On 1/14/11 2:15 PM, "Dmitriy Ryaboy" <dvrya...@gmail.com> wrote:

fwiw most of our maps wind up being mixes of string->double and
string->string.  Sometimes string->map and string->bag . Having non-string
keys would really help us but I know that was pulled for a reason..

D

On Fri, Jan 14, 2011 at 2:00 PM, Alan Gates <ga...@yahoo-inc.com> wrote:

> I think the big win of static typing is that from examining the script
> alone you can know the output:
>
> A = load 'bla' using BinStorage();
> B = foreach A generate $0 + $1;
>
> With static typing $0 and $1 will both be viewed as bytearrays and thus
> will be cast to doubles, regardless of how BinStorage actually instantiated
> them.  With dynamic types we cannot know the answers without knowing the
> data that is fed through.
>
> The downside of the static typing case is that we explicitly allow unknown
> types in maps:
>
> A = load 'bla' using AvroStorage(); -- assume bla has a schema of m:map
>                                                       -- and that m has two
> keys, k1 and k2
>                                                       -- both with integer
> values
> B = foreach  A generate m#k1 + m#k2;
>
> Using static types, B.$0 will be a double, even though the underlying types
> are ints.  Users will not see that as intuitive even though the semantic is
> clear.  In the dynamic model proposed by Daniel, B.$0 will be an int.
>
> We are mitigating this case by allowing typed maps (where the value type of
> the map is declarable) in 0.9.  But maps with heterogenous values types will
> still suffer from this issue.
>
> I vote for static types for several reasons:
>
> 1) I like being able to know the output of the script by examining the
> script alone.  It provides a clear semantic that we can explain to users.
> 2) It's less of a maintenance cost, as the need to deal with dynamic type
> discovery is confined to the cast operator.  If we go full out dynamic types
> every expression operator has to be able to manage dynamism for byte arrays.
> 3) In my experience almost all maps are string->string so once we allow
> typed maps I suspect people will start using them heavily.
>
> I'm not sure there's a performance gain either way, since in both cases we
> have to manage the case where we think something is a bytearray and it turns
> out to be something else.
>
> Alan.
>
>
>
> On Jan 14, 2011, at 1:34 PM, Dmitriy Ryaboy wrote:
>
>  Agreed with what Scott said about procedurally building schemas, and what
>> Olga said about static typing.
>>
>> Daniel, I am not sure what you mean about run-time typing on a row by row
>> basis.  Certainly winding up with columns that are sometimes doubles,
>> sometimes floats, and sometimes ints can only lead to unexpected bugs?
>>
>> I know Yahoo went through a lot of pain with the LoadStore rework in 0.7
>> (heck I am still dealing with it), but seems like breaking compatibility
>> in
>> a minor way in order to clean up semantics is ok given that we had a
>> "stable" version in between.

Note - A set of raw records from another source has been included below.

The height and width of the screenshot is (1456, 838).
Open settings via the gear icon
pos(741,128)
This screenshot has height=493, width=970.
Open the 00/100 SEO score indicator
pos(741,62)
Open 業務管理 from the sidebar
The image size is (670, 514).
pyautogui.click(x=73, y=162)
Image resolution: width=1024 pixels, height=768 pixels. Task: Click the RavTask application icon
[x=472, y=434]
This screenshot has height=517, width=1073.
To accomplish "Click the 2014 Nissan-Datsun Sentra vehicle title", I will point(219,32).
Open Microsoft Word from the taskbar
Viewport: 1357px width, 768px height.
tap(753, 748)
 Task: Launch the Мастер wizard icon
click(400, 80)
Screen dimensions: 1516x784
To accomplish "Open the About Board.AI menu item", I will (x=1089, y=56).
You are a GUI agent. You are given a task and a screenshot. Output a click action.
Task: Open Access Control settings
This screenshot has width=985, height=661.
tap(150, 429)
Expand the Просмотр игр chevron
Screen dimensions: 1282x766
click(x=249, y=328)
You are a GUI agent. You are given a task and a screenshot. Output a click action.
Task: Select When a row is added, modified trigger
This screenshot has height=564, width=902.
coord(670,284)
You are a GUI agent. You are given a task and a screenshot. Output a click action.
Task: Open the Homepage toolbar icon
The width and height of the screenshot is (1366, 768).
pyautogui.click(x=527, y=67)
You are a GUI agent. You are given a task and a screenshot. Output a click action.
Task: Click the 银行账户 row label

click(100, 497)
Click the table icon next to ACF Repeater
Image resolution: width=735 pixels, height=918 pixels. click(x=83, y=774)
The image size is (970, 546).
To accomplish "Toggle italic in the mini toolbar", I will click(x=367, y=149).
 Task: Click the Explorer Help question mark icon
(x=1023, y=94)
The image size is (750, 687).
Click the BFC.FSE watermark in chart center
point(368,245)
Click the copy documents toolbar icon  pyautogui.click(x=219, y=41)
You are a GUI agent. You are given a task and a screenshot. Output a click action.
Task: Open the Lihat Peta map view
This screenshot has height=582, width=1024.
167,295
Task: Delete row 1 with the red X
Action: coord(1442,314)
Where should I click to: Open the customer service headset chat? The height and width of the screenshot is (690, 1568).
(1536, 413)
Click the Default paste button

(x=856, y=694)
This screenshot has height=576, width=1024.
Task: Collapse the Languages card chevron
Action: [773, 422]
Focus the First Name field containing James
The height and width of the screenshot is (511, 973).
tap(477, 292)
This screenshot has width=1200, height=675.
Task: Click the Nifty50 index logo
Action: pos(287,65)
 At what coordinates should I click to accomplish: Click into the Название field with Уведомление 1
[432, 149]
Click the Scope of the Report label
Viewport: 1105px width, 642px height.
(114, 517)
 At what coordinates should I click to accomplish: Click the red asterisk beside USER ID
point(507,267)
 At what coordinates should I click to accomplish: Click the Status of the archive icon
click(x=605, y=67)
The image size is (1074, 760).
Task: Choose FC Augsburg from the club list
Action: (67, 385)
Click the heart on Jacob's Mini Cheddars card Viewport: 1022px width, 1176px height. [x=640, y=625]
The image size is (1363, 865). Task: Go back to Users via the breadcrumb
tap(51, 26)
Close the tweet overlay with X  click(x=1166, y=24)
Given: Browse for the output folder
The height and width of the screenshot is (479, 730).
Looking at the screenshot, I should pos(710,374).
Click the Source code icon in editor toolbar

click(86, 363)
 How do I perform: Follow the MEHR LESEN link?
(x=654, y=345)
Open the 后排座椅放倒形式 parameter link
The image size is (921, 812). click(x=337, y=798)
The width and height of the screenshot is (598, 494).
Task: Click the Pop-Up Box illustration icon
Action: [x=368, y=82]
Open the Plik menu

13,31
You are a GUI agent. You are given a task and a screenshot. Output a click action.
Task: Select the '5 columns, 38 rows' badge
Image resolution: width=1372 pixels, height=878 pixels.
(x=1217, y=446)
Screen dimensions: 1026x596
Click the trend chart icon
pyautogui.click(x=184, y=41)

I don't think conversion would be too
>> onerous,
>> especially if declaring schemas is simplified.
>>
>> We can just say that odd versions can break apis and even can't :).
>>
>> D
>>
>> On Fri, Jan 14, 2011 at 12:27 PM, Scott Carey <sc...@richrelevance.com
>> >wrote:
>>
>>
>>>
>>> On 1/13/11 10:54 PM, "Dmitriy Ryaboy" <dvrya...@gmail.com> wrote:
>>>
>>>  How is runtime detection done? I worry that if 1.txt contains:
>>>> 1, 2
>>>> 1.1, 2.2
>>>>
>>>> We get into a situation where addition of the fields in the first tuple
>>>> produces integers, and adding the fields of the second tuple produces
>>>> doubles.
>>>>
>>>> A more invasive but perhaps easier to reason about solution might be to
>>>> be
>>>> stricter about types, and require bytearrays to be cast to whatever type
>>>> they are supposed to be if you want to add / delete / do non-byte-things
>>>> to
>>>> them.
>>>>
>>>> This is a problem if UDFs that output tuples or bags don't specify
>>>> schemas
>>>> (and specifying schemas of tuples and bags is fairly onerous right now
>>>> in
>>>> Java). I am not sure what the solution here is, other than finding a
>>>> clean,
>>>> less onerous way of declaring schemas, fixing up everything in builtin
>>>> and
>>>> piggybank to only use the new clean sparkly api and document the heck
>>>> out
>>>> of
>>>> it.
>>>>
>>>
>>> A longer term approach would likely strive to make schema specification
>>> of
>>> inputs and outputs for UDFs declarative and restrict the scope of the
>>> unknown.  Building schema data structures procedurally is NotFun(tm).
>>> All languages could support a string based schema representation, and
>>> many
>>> could use more type-safe declarations like Java annotations.  I think
>>> there is a long-term opportunity to make Pig's type system easier to work
>>> with and higher performance but its no small project.  Pig certainly
>>> isn't
>>> alone with these sort of issues.
>>>
>>>
>>>> D
>>>>
>>>> On Thu, Jan 13, 2011 at 8:58 PM, Daniel Dai <jiany...@yahoo-inc.com>
>>>> wrote:
>>>>
>>>>  One goal of semantic cleanup work undergoing is to clarify the usage of
>>>>> unknown type.
>>>>>
>>>>> In Pig schema system, user can define output schema for
>>>>> LoadFunc/EvalFunc.
>>>>> Pig will propagate those schema to the entire script. Defining schema
>>>>> for
>>>>> LoadFunc/EvalFunc is optional. If user don't define schema, Pig will
>>>>> mark
>>>>> them bytearray. However, in the run time, user can feed any data type
>>>>> in.
>>>>> Before, Pig assumes the runtime type for bytearray is DataByteArray,
>>>>> which
>>>>> arose several issues (PIG-1277, PIG-999, PIG-1016).
>>>>>
>>>>> In 0.9, Pig will treat bytearray as unknown type. Pig will inspect the
>>>>> object to figure out what the real type is at runtime. We've done that
>>>>> for
>>>>> all shuffle keys (PIG-1277). However, there are other cases. One case
>>>>> is
>>>>> adding two bytearray. For example,
>>>>>
>>>>> a = load '1.txt' using SomeLoader() as (a0, a1);  // Assume SomeLoader
>>>>> does
>>>>> not define schema, but actually feed Integer
>>>>> b = foreach a generate a0+a1;
>>>>>
>>>>> In Pig 0.8, schema system marks a0 and a1 as bytearray. In the case of
>>>>> a0+a1, Pig cast both a0 and a1 to double (in TypeCheckingVisitor), and
>>>>> mark
>>>>> the output schema for a0+a1 as double. Here is something interesting,
>>>>> SomeLoader loads Integer, and we get Double after adding. We can change
>>>>> it
>>>>> if we do the following:
>>>>> 1. Don't cast bytearray into Double (in TypeCheckingVisitor)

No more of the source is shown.